WordPress can become your one-stop shop for discovering and dealing with 404 errors and broken links. And if you’re willing to pay for a premium plugin, you can really automate the process.

The Cons:

WordPress specific, and all of the problems that come with installing plugins. To make the most of this method you should  purchase the premium version of one of these plugins. But trust me: they’re worth it.

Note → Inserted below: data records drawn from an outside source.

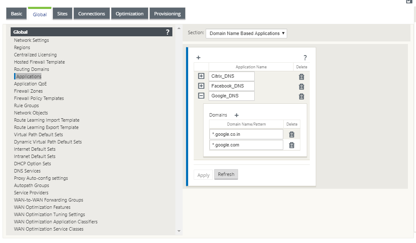416x243 pixels.
Task: Switch to the Connections tab
Action: [92, 14]

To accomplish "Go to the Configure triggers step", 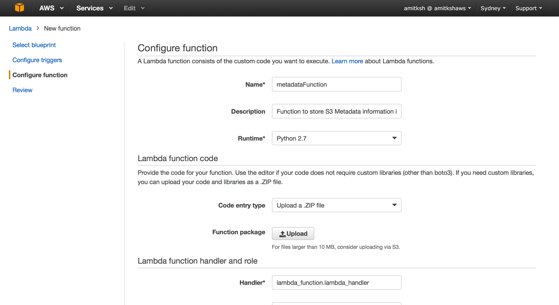I will click(x=37, y=60).
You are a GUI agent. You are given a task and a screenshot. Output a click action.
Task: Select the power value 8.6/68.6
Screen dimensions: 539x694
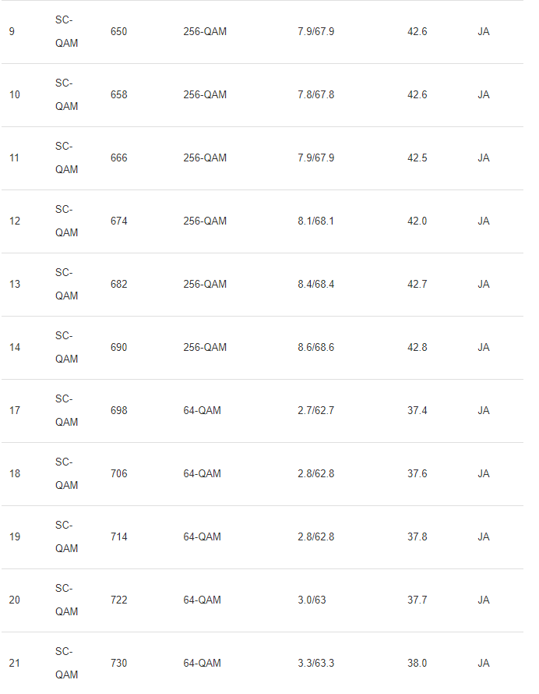point(315,348)
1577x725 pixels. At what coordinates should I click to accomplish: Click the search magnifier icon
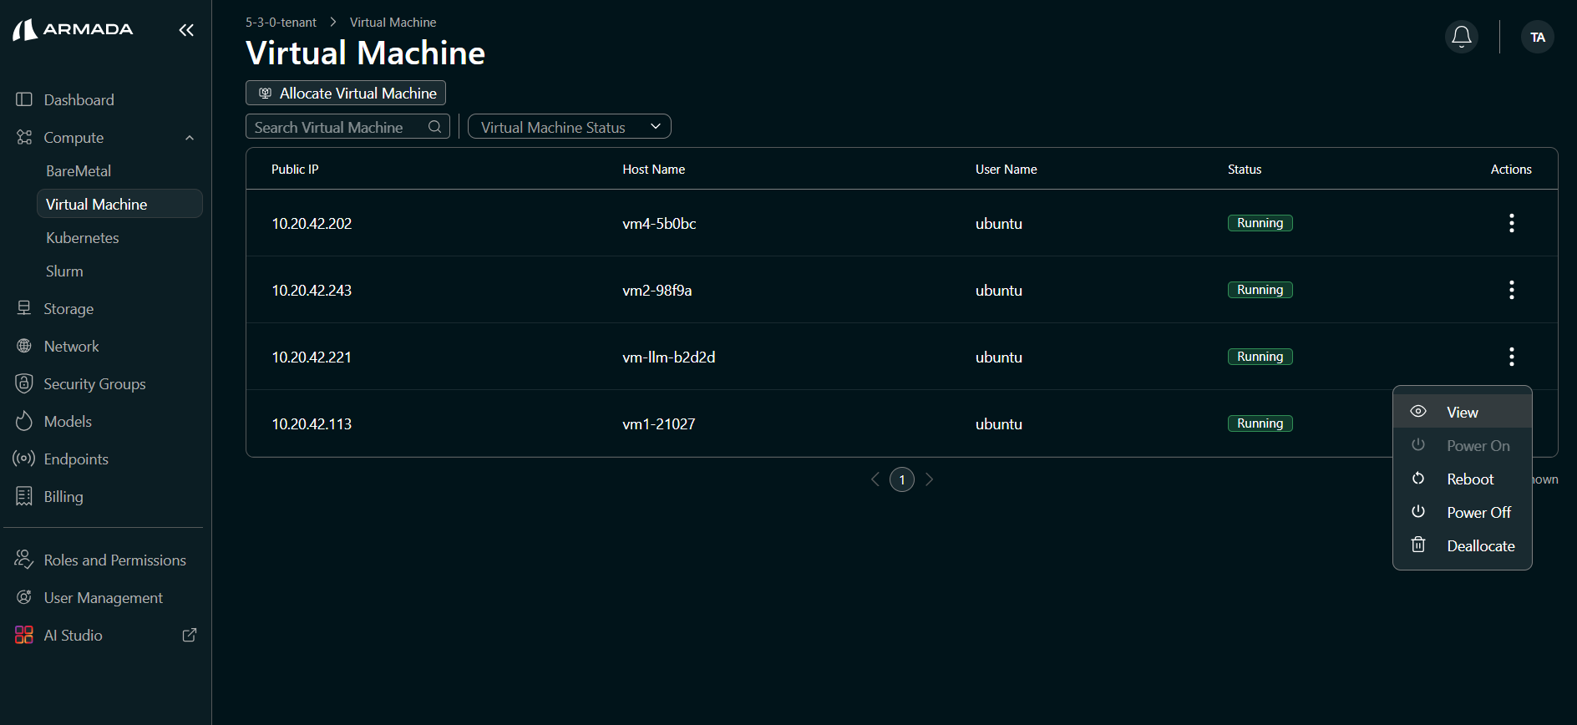click(434, 127)
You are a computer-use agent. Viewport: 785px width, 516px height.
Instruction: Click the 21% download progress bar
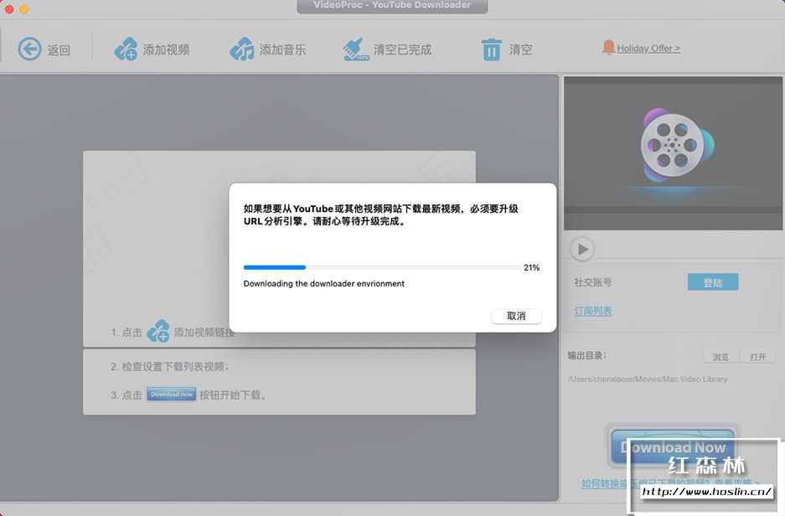(x=379, y=266)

404 Errors Caught by SEO Redirection Premium

404 Errors Caught by SEO Redirection Premium

6. Find 404 Errors with Other Services

There are a host of other services that can help you discover 404 errors including and Moz. I only bring these up for the sake of thoroughness. There’s absolutely no reason you need to sign up for a paid service just to discover broken URLs and 404 errors, but these services do a lot more than that and are worth investigating.

The Pros:

Another set of eyes scanning your website for errors can’t be a bad thing. Plus these services offer far more than just 404 error reports.

The Cons:

Services like Moz don’t come cheap. So don’t use them unless you’re looking for more than just a 404 error detector.

Moz 4xx Error Report

Moz 4xx Error Report


So what do I do?  I use a combination of all of the methods above. A link scanner or spider like Xenu helps you proactively discover and fix broken links within your website, but can’t help you with links from other sources like other websites or Google. Google Analytics helps you discover URLs that are actually breaking as people attempt to view them. Google Search Console helps you discover broken links that Google either has in their index, or is trying to index. WordPress plugins like SEO Redirection and Yoast SEO Premium help me easily deal with 404 errors as I discover them. And of course, I already use Moz for other reasons, so I take it’s 404 report into consideration as well.